Daycare is not evil. In fact, it has a great number of positives.
That someone will read part of this like, "sleep training works" and feel angry that I am judging them somehow and think "yeah for you." Yeah, for me. This note is about me, not you.
That I don't like changing diapers.
That I'm not one of those people who want their baby to stay a baby. I love his milestones, I love when he graduates to a new size, I love watching him grow up and learn.
I'm also not someone who thinks "can you believe it's been a year? doesn't the time fly?" I felt every minute of that year, gave each day the attention it was due. It felt like a year. A fun and strange and exciting year.
That parenthood will mess with your identity big time. When you've been acocktailing girl-about-town and suddenly you find yourself walking down the street pushing a stroller, it's a bit of an out-of-body experience. You see yourself as you imagine other girls-about-town see you: settled, boring, comfortably dressed. You think "I used to be cool like you! Sort of." But then you look at the little nut-nut in the stroller, doing
something cute or weird, and you shake it off and accept it.

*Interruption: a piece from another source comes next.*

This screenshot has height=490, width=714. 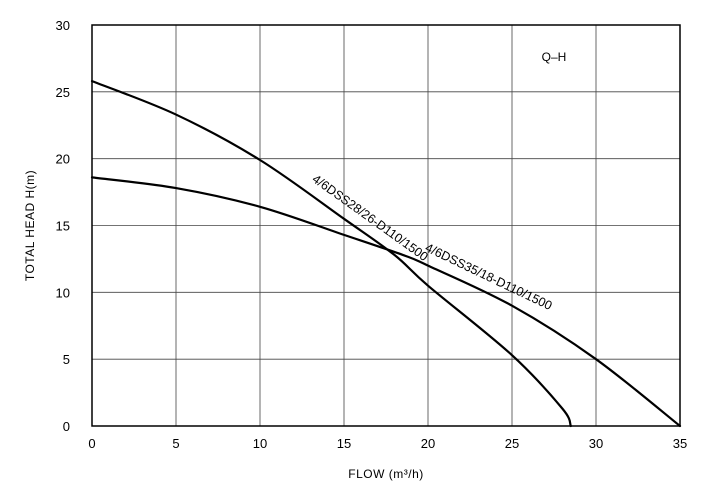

That I'm not a particularly nervous or overprotective new parent. I have reserves of patience and calm and confidence I didn't know I had.
Seriously, you wouldn't recognize me.
That if you're very lucky you make a happy little family and your partner will still treat you with love and respect no matter how bad you look and how shrewish and naggy you are sometimes now because you are tired and stressed, and you can still make each other laugh until you cry and they will change diapers more than you because you don't like to.
That some cliches are true: Mama bear instincts, snot-smeared clothing, exhaustion, missing your old life, loving your new life, poop and more poop, not wanting to read that one book one more g-d time, going to bed at 10pm on a Friday night.
And that I love my son so much that I cannot kiss and hug him enough, and I get a moony look on my face watching him play, and he makes me laugh so hard I cry, and I gaze at his photo all the time, and getting to see him after a work day makes me feel giddy and fluttery like a new crush, and I hate to tell him no but do it anyway for his own good, and sometimes he bugs the holy crap out of me, and I love him, I love him, I love him, and I'm totally crying a little bit as I type this.